**EXERCISE REQUIREMENTS:** Reproduce everything in the market-timing text below from "I have a strong" down to "in the price action.".

**SELECTED EXTRACT:**
════

Anticipatory traders look at overall market conditions, consider the charts, fundamentals, and other things, and then make a prediction about what the market will do next. They create a thesis and then buy and hope it works. Currently, there are quite a few bulls that believe that positive seasonality will occur and the market will enjoy a sizable rally to end the year. Most of what we see in the financial media are those sorts of market predictions.

The other approach to market timing is reactive. Rather than predict what might happen, the reactive trader focuses on the price action and then makes moves as it develops. These traders don't have a strong market bias and will focus on how the market reacts to news flow rather than form opinions about the news. To the reactive trader, it is possible that there will be a strong end-of-the-year rally based on seasonality, but they want to see some actual price action to confirm it rather than just hope that it happens.

I have a strong preference for the reactive approach to market timing. I've never seen any proof that people can anticipate what will happen in the market with any great degree of accuracy. Just look at the ups and downs in the markets since Covid hit in early 2020. No one has been able to predict all the twists and turns. Some folks get lucky and make good calls, but that is more luck than skill.

Since I don't believe anyone has the ability to accurately forecast what the market will do, I have to look to the price action. Price action reflects how people are investing. When big, well-connected institutions are buying or selling, we see that reflected in the charts and in the price action.

How do we use a reactive approach to time a market bottom? In the course of a downtrend, bounces and random action will cause some people to believe that the worst is over, but how do we determine if it is just noise or something more significant?

William J. O'Neill of Investors Business Daily developed a reactive approach called follow-through days. The goal isn't to try to identify the exact market low. The goal is to identify that there was a low, and now there is ongoing buying interest that will produce a sustained uptrend.

Many investors spend a great amount of energy trying to pinpoint the exact moment that a stock has hit bottom. It is appealing to be the hero who nails the exact bottom tick, but it is a highly unproductive action. When you play this game, you constantly are too early because that is the only way to call the low exactly.

The reactive trader doesn't worry about exact lows. They want to see confirmation of a change in trend that will allow them to be more aggressive. The focus is on catching trends rather than exact lows.

The way the IBD approach works is as follows. A day one is identified within a downtrend on which there is a strong rally. There will be lots of these jumps in any sustained downtrend, but the focus is on an upside follow-through day. A follow-through day is defined as a gain of 1.7% or more four or more days after day one. This is proof that there is real buying development that will be sustained.

A good example occurred back in March, and that led to a sustained rally that lasted several months. There was also a follow-through day in August after a brief pullback that abruptly ended in just a matter of days. Currently, the market is still waiting for a good follow-through day.

The important issue here is that reactive trading is looking for price action to confirm a new trend. The important issue isn't the exact low. When you stop focusing on precise timing and focus on trends instead, you can be much more patient and will reduce risk if you keep stops tight and manage positions tighter.

The current market is still in the process of trying to find a low and produce follow-through. It will eventually happen, but our chances of catching a sustained move are much better if we wait for proof.

At the time of publication, DePorre had no position in any security mentioned.

════

**EXERCISE DATA:**
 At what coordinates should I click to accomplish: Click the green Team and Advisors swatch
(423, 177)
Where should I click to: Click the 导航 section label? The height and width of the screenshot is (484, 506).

════

**ANSWER BOX:**
I have a strong preference for the reactive approach to market timing. I've never seen any proof that people can anticipate what will happen in the market with any great degree of accuracy. Just look at the ups and downs in the markets since Covid hit in early 2020. No one has been able to predict all the twists and turns. Some folks get lucky and make good calls, but that is more luck than skill.

Since I don't believe anyone has the ability to accurately forecast what the market will do, I have to look to the price action. Price action reflects how people are investing. When big, well-connected institutions are buying or selling, we see that reflected in the charts and in the price action.